While I didn't find Sipress's memoir particularly funny, I think that's okay. Our previous two selections in this book club were decidedly trying too hard for laughs. Oftentimes, I find myself exhausted by a narrow definition of "humor" as merely pushing the envelope, breaking norms, and creating shock for a momentary and affective reaction. Literarily, I prefer authors who forge this give-and-take antagonism with readerly expectations. At the structural level, Sipress is far from doing this in his text, with his style and content mirroring the more traditionalist cartoons he trades in. Still, I appreciate his drollness, his Frazier-esque rephrasing of his life as observational and situational comedy, and again, his extreme commitment to therapy!

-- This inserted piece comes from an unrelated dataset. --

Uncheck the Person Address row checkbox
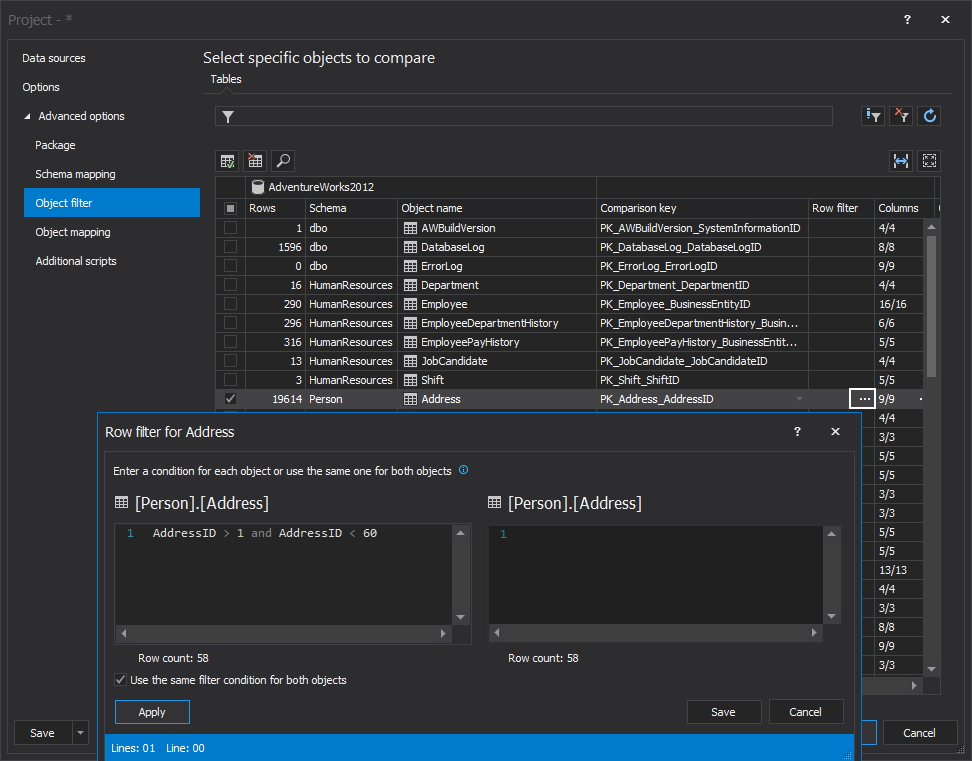Screen dimensions: 972x761 pyautogui.click(x=231, y=399)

While not Earth-shattering or even particularly memorable, David Sipress's What's So Funny? has at least dispelled me of the belief that this entire program of "humorous" books was some elaborate joke that High Plains Public Radio was playing on me. Perhaps not funny, it's at least not unbearable to nod along with Sipress's witticisms, and even at points, eerily comforting in its mundanity.